Development and characterization of a laboratory setup for photoacoustic NO2 determination based on the excitation of electronic 2B2 and 2B1 states using a low-cost semiconductor laser

Abstract

This work gives a detailed characterization of a laboratory setup for photoacoustic NO2 trace gas detection at the ppb level. The signal generation is based on the excitation of electronic 2B2 and 2B1 states using a low-cost semiconductor laser emitting at 450nm. An acoustic resonator was used for signal amplification and the modulation frequency of the laser was determined to 3395Hz in order to gain maximum signal amplification. The quality of resonant amplification was determined to 7.9. The gas samples were NO2 calibration gases diluted with pure nitrogen. The signal-to-noise ratio (SNR) dependency on the flow rate Q and the lock-in time constant τLIA was investigated, respectively, and the optimum values were specified to Q=500mL/min and τLIA=2s.

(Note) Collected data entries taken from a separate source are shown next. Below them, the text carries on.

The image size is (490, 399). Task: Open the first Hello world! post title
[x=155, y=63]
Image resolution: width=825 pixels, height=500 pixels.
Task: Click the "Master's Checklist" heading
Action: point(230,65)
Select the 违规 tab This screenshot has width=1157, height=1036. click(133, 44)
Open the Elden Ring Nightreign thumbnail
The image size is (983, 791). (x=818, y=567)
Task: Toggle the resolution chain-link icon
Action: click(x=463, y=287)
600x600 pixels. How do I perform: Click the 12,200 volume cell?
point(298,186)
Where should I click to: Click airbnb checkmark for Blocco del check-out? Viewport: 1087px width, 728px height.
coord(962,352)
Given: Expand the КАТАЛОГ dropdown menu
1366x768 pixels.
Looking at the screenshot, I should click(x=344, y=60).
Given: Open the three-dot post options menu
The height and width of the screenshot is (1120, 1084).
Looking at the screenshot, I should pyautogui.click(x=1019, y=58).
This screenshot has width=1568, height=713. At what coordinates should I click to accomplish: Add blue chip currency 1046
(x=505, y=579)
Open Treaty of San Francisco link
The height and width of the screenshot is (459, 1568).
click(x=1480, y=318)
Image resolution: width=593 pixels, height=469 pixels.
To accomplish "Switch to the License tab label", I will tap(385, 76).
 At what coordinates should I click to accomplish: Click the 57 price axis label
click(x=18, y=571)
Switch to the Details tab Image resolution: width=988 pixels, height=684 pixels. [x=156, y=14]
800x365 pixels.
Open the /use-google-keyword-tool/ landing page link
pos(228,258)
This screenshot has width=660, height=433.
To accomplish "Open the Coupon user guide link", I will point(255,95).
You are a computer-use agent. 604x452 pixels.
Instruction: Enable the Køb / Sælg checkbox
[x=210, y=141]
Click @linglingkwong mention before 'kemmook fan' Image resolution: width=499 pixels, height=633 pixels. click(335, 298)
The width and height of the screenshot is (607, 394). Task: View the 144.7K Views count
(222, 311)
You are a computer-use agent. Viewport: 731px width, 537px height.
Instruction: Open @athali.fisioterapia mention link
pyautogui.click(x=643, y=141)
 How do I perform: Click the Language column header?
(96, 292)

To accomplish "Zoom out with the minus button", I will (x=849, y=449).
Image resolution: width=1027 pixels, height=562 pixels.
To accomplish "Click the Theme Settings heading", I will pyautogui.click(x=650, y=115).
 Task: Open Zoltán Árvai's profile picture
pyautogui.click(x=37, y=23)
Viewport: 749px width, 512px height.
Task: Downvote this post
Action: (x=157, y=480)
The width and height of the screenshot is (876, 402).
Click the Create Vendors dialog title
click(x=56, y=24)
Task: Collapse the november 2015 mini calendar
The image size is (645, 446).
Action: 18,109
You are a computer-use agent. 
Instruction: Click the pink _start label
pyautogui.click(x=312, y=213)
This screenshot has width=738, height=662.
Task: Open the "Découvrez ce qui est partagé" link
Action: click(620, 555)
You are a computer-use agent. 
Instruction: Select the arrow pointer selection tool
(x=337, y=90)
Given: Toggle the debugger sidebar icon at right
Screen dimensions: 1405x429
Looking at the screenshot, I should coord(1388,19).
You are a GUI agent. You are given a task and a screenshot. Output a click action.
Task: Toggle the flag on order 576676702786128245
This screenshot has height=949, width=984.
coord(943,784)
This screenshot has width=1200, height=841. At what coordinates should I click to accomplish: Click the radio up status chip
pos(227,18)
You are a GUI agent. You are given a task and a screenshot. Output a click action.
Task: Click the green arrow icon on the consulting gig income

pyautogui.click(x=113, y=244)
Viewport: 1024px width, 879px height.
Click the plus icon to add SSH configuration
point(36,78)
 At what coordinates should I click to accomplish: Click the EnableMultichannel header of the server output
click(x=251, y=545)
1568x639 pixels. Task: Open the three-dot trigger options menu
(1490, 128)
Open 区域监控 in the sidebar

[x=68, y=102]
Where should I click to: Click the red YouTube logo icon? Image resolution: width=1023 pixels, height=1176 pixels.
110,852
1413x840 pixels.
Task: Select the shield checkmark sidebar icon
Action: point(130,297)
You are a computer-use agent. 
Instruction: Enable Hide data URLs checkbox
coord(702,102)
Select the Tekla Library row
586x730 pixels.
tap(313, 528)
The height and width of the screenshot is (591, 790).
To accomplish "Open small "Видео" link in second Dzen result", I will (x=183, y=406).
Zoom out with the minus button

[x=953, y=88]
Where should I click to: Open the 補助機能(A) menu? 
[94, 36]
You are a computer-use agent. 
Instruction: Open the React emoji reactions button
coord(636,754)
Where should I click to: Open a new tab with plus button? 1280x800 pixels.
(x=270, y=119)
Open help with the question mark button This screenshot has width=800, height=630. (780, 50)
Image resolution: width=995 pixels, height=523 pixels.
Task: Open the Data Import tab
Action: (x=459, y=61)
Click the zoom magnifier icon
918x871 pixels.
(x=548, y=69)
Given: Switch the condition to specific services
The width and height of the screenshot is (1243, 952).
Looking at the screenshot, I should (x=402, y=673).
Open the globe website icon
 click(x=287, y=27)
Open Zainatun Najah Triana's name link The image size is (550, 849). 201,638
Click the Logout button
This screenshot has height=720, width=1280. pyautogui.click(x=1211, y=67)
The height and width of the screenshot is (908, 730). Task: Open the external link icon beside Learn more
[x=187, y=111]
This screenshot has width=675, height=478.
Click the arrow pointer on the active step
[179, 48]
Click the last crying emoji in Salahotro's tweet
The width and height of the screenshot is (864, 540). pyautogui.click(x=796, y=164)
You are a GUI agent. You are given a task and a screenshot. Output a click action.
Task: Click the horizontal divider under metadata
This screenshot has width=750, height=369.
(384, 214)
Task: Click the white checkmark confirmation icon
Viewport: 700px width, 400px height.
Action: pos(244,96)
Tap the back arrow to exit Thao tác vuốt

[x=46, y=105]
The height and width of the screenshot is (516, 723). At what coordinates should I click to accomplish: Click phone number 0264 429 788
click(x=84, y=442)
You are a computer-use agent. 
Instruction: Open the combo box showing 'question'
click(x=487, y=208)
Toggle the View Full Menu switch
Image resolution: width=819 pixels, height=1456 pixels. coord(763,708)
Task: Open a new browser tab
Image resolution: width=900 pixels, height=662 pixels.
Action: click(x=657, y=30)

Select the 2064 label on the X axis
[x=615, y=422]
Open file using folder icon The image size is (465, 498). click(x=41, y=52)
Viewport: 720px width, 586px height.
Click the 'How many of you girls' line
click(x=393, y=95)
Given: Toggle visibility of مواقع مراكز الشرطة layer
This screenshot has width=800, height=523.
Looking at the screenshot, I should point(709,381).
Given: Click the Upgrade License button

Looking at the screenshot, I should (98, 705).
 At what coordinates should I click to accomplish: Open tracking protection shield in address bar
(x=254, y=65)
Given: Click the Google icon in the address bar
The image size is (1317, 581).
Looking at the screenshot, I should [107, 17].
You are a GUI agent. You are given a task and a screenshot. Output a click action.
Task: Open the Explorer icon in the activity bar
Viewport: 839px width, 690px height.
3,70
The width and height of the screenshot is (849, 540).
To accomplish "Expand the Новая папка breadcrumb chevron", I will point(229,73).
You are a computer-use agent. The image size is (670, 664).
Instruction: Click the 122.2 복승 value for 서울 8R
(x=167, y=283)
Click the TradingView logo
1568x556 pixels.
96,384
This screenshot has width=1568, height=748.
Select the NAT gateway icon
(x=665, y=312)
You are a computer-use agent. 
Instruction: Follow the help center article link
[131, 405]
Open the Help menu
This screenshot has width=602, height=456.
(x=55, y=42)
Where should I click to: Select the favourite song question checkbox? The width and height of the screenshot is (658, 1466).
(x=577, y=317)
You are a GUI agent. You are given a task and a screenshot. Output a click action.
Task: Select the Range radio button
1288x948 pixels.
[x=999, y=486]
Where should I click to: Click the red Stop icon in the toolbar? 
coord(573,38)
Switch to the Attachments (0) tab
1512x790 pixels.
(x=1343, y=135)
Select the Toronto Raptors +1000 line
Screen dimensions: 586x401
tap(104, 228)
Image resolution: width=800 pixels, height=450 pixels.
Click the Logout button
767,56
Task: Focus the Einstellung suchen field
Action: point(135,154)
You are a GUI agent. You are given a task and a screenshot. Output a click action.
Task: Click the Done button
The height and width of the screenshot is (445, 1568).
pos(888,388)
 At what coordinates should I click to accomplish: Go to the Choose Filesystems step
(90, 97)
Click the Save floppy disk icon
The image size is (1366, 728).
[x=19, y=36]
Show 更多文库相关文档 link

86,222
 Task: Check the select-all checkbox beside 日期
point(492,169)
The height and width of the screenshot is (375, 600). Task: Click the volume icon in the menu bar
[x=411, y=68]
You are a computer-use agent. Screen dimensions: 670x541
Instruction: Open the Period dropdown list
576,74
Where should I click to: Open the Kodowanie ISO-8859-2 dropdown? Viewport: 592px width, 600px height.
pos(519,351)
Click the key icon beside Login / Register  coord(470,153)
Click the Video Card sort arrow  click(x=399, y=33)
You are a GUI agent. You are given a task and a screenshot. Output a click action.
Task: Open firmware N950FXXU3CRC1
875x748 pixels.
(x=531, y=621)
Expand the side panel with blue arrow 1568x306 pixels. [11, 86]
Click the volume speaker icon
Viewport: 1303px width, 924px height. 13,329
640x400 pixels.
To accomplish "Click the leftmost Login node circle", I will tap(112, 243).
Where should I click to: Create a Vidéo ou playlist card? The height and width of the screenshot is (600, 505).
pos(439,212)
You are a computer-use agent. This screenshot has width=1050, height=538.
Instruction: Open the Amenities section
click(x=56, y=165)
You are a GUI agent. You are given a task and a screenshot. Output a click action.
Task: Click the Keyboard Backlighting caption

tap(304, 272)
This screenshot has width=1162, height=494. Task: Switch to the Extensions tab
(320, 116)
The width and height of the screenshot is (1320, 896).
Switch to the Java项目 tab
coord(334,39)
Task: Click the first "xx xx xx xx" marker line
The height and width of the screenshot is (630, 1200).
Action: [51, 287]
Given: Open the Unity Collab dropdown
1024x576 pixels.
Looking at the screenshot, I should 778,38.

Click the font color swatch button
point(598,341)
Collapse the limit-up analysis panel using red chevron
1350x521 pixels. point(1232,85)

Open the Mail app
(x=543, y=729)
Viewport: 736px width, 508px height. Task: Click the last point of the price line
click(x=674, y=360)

In case of ambient noise, increasing τLIA to 10s was evaluated as sufficient for SNR preservation. The noise level was measured in the absence of NO2 and it was determined to be composed of 51% electronic noise and 49% gas flow noise. With the analyte concentration ranging from 300ppbV to 100ppmV, the linear dependency of the photoacoustic amplitude on the NO2 concentration was specified, the sensitivity was determined to 110μV/ppmV and the maximum measurement error was calculated to ±0.8%. The detection limit was determined to 2.0ppbV. Furthermore, the stability of the signal was investigated and a maximum drift of ±1% was observed within a measuring period of 30 min. The response time τ90 was specified to 58s. All results considered, this photoacoustic measuring system, which is based on low-cost signal generation and detection units, provides an excellent basis in view of developing a portable device for photoacoustic trace gas detection.